Excerpt provided:
101 Ways To Annoy People
1. Sing the Batman theme incessantly.
2. In the memo field of all your checks, write "for sensual massage."
3. Specify that your drive-through order is "to go."
4. Learn Morse code, and have conversations with friends in public consisting entirely of "Beeeep Bip Bip Beeep Bip..."
5. If you have a glass eye, tap on it occasionally with your pen while talking to others.
6. Amuse yourself for endless hours by hooking a camcorder to your TV and then pointing it at the screen. <
7. Speak only in a "robot" voice.
8. Push all the flat Lego pieces together tightly.
9. Start each meal by conspicuously licking all your food, and announce that this is so no one will "swipe your grub".
10. Leave the copy machine set to reduce 200%, extra dark, 17 inch paper, 98 copies.
11. Stomp on little plastic ketchup packets.
12. Sniffle incessantly.
13. Leave your turn signal on for fifty miles.
14. Name your dog "Dog." 15. Insist on keeping your car windshield wipers running in all weather conditions "to keep them tuned up."
16. Reply to everything someone says with "that's what YOU think."
17. Claim that you must always wear a bicycle helmet as part of your "astronaut training."
18. Declare your apartment an independent nation, and sue your neighbors upstairs for "violating your airspace".
19. Forget the punchline to a long joke, but assure the listener it was a "real hoot."
20. Follow a few paces behind someone, spraying everything they touch with Lysol.
21. Practice making fax and modem noises.
22. Highlight irrelevant information in scientific papers and "cc:" them to your boss.

Stated problem: Please retype the list of ways to annoy people word for word, from "9. Start each" to "paper, 98 copies.".

Stored dataset items
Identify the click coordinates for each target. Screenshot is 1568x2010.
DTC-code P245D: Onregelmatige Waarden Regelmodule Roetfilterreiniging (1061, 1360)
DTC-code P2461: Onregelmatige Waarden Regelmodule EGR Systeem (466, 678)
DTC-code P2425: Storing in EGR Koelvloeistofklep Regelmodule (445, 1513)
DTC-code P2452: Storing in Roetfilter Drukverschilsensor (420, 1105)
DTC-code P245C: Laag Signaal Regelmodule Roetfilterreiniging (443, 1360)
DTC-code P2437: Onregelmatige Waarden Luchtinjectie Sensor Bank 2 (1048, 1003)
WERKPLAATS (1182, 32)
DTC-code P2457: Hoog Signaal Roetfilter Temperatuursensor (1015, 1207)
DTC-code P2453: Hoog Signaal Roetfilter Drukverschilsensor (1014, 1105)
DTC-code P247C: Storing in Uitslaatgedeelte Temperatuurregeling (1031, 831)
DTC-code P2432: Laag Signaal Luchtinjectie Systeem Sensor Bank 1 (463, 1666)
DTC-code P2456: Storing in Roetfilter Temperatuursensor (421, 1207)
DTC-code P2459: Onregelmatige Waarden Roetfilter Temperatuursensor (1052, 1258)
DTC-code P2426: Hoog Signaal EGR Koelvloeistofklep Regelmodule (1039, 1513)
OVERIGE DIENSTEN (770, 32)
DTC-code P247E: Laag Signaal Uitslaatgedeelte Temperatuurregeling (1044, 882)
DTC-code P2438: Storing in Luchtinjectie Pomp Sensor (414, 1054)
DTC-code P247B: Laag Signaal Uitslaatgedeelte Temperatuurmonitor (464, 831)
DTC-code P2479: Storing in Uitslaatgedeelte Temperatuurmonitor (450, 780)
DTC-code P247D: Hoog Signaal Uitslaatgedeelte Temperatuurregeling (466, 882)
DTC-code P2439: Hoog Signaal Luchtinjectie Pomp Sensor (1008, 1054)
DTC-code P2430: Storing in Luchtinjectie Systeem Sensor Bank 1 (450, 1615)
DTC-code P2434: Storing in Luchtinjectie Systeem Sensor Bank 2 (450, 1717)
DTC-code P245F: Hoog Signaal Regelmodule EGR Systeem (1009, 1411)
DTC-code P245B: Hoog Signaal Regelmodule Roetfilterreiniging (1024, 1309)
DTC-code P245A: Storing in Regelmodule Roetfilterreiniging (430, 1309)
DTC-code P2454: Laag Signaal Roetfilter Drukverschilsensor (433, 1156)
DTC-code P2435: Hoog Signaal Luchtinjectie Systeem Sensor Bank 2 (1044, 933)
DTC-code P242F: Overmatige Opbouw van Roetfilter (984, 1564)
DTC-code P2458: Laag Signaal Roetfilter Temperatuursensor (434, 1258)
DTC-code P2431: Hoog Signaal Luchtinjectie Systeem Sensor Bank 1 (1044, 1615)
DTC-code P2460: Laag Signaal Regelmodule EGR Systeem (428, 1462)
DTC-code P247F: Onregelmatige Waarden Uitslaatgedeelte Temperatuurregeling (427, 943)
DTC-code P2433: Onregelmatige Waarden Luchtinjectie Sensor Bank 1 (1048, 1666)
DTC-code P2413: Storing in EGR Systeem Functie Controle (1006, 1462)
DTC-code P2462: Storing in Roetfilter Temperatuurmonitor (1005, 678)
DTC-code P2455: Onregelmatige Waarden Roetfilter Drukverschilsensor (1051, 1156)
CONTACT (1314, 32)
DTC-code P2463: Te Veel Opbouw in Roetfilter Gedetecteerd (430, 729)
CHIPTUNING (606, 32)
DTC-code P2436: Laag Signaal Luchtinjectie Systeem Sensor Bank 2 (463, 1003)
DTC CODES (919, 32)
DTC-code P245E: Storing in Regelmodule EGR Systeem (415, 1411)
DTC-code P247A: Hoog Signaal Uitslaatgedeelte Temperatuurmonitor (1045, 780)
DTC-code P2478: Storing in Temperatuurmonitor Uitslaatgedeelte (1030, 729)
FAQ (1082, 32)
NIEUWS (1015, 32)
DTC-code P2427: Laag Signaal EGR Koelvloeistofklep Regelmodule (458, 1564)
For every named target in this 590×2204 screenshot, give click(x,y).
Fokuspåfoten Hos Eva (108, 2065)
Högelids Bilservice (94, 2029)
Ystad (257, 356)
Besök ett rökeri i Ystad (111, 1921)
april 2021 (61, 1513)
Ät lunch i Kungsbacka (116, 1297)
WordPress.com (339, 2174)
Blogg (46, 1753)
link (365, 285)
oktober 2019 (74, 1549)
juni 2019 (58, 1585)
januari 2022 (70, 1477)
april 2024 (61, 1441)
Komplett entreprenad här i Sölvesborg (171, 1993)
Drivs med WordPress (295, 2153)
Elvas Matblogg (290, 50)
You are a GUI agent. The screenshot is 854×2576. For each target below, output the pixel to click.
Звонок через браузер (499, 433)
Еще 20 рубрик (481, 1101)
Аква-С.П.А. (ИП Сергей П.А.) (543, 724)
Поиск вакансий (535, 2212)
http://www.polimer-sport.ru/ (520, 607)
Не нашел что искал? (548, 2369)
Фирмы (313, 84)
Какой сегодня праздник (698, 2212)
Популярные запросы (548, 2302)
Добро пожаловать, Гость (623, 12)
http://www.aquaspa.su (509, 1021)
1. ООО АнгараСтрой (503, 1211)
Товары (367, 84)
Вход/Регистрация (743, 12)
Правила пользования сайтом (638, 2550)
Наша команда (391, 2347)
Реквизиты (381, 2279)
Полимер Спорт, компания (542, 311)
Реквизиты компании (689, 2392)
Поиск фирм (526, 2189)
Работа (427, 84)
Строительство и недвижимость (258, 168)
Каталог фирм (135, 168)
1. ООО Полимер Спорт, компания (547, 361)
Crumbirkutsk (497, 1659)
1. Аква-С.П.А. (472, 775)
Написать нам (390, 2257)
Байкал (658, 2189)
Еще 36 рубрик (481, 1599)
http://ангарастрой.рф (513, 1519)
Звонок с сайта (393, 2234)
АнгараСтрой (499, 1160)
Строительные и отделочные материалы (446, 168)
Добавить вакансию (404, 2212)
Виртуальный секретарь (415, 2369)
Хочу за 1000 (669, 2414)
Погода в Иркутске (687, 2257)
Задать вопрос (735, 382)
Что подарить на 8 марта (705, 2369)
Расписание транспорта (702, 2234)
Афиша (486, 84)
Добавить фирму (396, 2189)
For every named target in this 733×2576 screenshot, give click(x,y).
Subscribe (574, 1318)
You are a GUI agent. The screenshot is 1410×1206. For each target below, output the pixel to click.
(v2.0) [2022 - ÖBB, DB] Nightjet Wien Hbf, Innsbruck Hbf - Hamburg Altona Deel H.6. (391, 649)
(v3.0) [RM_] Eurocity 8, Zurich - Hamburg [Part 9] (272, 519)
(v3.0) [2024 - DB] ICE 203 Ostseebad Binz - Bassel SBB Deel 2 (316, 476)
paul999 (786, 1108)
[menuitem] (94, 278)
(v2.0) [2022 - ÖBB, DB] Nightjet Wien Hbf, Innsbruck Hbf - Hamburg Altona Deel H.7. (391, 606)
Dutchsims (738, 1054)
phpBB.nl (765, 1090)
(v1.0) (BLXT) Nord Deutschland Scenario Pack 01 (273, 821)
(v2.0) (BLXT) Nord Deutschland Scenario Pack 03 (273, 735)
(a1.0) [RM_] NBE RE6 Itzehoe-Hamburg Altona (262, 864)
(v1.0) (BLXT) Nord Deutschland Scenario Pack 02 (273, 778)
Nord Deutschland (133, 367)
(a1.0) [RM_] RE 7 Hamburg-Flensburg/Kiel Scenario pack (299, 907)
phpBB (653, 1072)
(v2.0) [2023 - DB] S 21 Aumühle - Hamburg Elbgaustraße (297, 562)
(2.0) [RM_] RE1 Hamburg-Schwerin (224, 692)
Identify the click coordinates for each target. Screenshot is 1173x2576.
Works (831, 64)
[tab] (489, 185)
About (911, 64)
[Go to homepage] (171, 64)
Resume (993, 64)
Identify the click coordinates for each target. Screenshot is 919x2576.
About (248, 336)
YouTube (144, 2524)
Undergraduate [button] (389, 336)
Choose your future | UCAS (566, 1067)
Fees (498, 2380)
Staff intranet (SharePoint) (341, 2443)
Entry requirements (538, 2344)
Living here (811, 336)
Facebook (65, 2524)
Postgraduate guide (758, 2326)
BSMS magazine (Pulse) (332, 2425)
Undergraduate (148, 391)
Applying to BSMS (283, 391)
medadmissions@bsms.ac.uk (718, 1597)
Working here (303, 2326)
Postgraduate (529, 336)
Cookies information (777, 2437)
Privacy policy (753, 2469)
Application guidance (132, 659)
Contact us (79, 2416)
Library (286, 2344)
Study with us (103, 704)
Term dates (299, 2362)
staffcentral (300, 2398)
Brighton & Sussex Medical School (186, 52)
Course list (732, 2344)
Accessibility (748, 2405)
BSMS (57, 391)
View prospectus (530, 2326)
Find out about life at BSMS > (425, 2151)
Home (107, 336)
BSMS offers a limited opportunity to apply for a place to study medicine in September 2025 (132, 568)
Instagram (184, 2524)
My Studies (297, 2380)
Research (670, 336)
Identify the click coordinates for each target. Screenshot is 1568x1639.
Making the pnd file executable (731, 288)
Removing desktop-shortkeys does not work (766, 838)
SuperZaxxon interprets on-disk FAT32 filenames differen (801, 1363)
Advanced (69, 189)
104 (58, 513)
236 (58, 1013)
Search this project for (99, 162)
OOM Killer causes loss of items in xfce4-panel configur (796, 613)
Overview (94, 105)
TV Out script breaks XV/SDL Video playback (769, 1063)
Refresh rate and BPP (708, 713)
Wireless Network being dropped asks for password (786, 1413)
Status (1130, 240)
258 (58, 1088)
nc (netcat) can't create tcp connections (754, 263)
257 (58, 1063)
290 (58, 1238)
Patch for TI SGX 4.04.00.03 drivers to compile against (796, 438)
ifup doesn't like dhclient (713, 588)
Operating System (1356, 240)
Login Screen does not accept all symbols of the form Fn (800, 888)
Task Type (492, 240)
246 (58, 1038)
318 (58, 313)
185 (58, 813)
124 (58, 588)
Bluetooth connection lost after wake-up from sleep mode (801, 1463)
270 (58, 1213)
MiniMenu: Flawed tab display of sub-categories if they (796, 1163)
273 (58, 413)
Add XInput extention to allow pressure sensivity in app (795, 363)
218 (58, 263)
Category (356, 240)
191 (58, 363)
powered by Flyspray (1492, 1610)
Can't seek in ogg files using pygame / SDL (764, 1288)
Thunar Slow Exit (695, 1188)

Finished answer:
9. Start each meal by conspicuously licking all your food, and announce that this is so no one will "swipe your grub".
10. Leave the copy machine set to reduce 200%, extra dark, 17 inch paper, 98 copies.